Beginning with the first line, please return the entries exactly through the line that contains "Task: Open a script with the folder icon", and leave out all later lines.

─── Data extract

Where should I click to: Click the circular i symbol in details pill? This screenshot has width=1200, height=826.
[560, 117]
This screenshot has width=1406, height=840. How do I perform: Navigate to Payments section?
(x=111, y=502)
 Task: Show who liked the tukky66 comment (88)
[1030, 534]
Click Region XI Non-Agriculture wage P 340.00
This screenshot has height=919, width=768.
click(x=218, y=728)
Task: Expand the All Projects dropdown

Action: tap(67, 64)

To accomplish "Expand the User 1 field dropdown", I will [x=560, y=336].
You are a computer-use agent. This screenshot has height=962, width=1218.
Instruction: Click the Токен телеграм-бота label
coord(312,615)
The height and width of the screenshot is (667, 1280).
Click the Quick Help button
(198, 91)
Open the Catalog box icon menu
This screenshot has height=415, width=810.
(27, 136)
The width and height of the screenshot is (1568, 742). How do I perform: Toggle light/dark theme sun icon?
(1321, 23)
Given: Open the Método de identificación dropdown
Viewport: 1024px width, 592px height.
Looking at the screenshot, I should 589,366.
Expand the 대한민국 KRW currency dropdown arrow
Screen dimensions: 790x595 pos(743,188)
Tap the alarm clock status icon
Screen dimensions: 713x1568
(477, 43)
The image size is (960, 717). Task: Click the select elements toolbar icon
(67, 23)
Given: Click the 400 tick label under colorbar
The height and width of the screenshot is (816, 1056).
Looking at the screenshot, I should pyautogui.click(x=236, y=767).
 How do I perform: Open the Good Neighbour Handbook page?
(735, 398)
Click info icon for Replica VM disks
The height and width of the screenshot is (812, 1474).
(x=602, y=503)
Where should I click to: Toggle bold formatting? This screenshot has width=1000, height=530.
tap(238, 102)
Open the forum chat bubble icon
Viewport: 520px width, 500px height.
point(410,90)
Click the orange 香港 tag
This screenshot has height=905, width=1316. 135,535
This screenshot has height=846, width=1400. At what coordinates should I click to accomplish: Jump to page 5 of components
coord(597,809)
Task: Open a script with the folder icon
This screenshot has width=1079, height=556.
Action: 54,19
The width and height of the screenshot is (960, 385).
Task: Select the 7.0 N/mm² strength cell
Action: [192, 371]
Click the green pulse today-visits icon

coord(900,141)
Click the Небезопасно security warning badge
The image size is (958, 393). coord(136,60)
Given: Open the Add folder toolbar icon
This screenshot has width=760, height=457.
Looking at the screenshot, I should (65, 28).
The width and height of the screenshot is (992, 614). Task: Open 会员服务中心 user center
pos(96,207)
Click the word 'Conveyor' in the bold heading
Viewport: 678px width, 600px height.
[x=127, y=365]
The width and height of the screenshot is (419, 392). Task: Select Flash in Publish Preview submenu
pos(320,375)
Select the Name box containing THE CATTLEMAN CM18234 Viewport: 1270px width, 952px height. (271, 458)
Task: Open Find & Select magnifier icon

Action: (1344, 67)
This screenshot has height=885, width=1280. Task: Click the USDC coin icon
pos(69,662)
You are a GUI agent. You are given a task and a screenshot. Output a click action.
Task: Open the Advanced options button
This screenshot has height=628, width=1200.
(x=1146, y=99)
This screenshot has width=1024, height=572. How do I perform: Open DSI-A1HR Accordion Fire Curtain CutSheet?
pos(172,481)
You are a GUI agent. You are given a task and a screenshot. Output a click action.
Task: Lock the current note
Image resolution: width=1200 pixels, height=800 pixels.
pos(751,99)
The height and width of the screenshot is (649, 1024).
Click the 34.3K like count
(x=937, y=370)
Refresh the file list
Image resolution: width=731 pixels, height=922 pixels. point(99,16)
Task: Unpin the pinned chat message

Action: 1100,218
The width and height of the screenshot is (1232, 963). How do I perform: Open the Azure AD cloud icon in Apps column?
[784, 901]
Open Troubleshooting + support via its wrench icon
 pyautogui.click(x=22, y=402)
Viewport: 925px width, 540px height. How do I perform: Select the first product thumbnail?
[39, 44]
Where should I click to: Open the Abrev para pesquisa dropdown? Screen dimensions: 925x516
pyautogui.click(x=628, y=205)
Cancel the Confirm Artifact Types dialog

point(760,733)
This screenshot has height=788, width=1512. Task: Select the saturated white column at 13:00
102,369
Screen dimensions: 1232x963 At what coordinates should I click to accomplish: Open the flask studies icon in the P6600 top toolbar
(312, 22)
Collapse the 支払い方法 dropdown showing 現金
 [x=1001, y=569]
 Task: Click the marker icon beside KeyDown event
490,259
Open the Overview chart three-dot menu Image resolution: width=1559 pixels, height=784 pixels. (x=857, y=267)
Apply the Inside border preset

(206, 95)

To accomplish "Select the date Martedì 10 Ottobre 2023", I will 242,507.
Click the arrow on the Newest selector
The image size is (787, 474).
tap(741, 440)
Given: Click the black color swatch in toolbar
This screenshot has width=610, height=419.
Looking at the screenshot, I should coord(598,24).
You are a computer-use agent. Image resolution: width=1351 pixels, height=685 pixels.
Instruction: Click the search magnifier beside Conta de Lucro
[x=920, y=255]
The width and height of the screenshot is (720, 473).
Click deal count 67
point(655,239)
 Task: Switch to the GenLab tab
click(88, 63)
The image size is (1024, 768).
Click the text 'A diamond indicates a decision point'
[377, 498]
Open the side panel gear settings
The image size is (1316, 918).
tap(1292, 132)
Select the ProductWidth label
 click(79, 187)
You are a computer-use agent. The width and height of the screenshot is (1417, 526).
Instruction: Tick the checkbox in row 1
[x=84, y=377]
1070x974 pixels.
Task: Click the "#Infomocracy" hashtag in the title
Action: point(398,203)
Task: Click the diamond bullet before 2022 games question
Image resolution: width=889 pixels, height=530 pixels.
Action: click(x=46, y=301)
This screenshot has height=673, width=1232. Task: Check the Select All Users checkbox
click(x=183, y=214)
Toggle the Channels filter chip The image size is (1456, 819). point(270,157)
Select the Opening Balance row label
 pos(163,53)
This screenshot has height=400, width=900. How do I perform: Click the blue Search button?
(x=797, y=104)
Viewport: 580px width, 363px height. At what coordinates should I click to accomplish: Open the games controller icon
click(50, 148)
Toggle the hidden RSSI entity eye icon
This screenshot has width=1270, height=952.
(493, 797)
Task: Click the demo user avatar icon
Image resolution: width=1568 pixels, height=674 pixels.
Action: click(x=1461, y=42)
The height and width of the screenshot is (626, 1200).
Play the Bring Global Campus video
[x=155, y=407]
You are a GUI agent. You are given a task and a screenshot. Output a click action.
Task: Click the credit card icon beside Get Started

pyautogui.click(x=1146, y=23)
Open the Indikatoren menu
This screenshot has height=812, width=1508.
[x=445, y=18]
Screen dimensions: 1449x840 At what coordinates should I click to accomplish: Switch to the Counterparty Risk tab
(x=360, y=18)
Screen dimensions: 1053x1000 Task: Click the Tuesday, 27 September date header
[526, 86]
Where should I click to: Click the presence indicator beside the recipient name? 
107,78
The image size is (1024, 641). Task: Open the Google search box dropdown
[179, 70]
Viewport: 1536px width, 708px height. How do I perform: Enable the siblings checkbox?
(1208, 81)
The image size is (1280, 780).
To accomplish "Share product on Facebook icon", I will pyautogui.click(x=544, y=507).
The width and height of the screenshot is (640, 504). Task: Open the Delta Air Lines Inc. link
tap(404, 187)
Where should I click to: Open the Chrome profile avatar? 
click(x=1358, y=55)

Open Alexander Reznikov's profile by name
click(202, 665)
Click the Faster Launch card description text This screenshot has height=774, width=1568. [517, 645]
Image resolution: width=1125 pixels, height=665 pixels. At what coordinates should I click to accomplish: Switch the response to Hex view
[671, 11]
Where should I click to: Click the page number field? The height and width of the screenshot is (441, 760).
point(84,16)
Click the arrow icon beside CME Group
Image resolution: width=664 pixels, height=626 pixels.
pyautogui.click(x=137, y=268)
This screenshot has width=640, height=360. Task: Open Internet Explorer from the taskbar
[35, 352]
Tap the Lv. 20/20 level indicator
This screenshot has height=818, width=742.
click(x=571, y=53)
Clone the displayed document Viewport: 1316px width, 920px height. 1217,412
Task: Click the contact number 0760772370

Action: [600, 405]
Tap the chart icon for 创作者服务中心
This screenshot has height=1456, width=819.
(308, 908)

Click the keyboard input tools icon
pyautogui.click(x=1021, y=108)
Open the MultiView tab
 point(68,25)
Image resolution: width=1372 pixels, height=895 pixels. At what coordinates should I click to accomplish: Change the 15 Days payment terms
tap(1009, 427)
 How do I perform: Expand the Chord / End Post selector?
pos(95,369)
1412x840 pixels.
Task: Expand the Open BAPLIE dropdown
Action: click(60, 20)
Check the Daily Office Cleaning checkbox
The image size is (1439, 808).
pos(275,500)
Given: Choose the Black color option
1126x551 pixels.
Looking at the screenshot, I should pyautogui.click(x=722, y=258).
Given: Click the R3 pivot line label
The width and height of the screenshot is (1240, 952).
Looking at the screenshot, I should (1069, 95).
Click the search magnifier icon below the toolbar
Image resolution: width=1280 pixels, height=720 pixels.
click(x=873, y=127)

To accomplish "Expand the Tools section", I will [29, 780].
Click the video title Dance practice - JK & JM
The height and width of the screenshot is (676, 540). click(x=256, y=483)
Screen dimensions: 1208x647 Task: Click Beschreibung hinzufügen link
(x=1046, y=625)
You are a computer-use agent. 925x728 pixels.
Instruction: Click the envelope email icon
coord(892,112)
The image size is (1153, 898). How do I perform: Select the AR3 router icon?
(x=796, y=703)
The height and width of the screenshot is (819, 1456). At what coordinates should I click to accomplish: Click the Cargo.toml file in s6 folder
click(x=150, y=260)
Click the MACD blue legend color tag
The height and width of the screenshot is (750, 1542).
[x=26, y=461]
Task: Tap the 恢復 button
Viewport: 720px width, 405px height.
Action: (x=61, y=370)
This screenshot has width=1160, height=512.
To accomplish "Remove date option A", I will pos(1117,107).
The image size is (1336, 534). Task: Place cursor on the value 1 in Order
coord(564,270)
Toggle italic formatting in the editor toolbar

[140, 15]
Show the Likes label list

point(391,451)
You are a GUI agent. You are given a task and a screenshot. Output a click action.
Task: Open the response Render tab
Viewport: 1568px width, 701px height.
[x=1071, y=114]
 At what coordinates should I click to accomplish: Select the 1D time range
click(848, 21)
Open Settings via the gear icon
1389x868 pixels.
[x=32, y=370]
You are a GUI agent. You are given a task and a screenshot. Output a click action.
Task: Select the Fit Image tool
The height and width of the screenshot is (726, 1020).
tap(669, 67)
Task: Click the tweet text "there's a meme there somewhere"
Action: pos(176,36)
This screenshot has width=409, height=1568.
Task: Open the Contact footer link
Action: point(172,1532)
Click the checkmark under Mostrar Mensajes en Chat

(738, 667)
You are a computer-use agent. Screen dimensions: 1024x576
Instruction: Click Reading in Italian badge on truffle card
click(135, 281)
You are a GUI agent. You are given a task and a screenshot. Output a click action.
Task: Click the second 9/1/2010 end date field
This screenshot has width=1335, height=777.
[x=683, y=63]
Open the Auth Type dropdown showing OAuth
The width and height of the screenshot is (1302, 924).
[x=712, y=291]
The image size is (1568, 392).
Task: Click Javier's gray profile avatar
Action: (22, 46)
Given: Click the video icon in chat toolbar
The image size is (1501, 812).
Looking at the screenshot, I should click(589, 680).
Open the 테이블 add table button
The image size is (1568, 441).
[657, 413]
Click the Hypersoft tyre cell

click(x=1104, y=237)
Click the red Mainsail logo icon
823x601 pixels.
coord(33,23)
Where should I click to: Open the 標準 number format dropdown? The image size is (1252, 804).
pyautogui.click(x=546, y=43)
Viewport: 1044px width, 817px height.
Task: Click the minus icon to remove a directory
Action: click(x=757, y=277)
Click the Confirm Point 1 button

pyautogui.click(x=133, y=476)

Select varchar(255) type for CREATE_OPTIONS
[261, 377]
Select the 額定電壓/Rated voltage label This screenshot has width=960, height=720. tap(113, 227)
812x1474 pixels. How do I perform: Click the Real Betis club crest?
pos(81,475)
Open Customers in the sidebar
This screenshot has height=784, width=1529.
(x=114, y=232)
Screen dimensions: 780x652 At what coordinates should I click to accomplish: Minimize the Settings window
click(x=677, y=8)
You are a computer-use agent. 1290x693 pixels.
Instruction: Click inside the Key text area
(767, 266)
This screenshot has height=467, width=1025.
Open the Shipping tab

──────

# Solution to this problem
Where should I click to: Click the circular i symbol in details pill? This screenshot has width=1200, height=826.
[560, 117]
This screenshot has width=1406, height=840. How do I perform: Navigate to Payments section?
(x=111, y=502)
 Task: Show who liked the tukky66 comment (88)
[1030, 534]
Click Region XI Non-Agriculture wage P 340.00
This screenshot has height=919, width=768.
click(x=218, y=728)
Task: Expand the All Projects dropdown

Action: tap(67, 64)

To accomplish "Expand the User 1 field dropdown", I will [x=560, y=336].
You are a computer-use agent. This screenshot has height=962, width=1218.
Instruction: Click the Токен телеграм-бота label
coord(312,615)
The height and width of the screenshot is (667, 1280).
Click the Quick Help button
(198, 91)
Open the Catalog box icon menu
This screenshot has height=415, width=810.
(27, 136)
The width and height of the screenshot is (1568, 742). How do I perform: Toggle light/dark theme sun icon?
(1321, 23)
Given: Open the Método de identificación dropdown
Viewport: 1024px width, 592px height.
Looking at the screenshot, I should 589,366.
Expand the 대한민국 KRW currency dropdown arrow
Screen dimensions: 790x595 pos(743,188)
Tap the alarm clock status icon
Screen dimensions: 713x1568
(477, 43)
The image size is (960, 717). Task: Click the select elements toolbar icon
(67, 23)
Given: Click the 400 tick label under colorbar
The height and width of the screenshot is (816, 1056).
Looking at the screenshot, I should pyautogui.click(x=236, y=767).
 How do I perform: Open the Good Neighbour Handbook page?
(735, 398)
Click info icon for Replica VM disks
The height and width of the screenshot is (812, 1474).
(x=602, y=503)
Where should I click to: Toggle bold formatting? This screenshot has width=1000, height=530.
tap(238, 102)
Open the forum chat bubble icon
Viewport: 520px width, 500px height.
point(410,90)
Click the orange 香港 tag
This screenshot has height=905, width=1316. 135,535
This screenshot has height=846, width=1400. At what coordinates should I click to accomplish: Jump to page 5 of components
coord(597,809)
Task: Open a script with the folder icon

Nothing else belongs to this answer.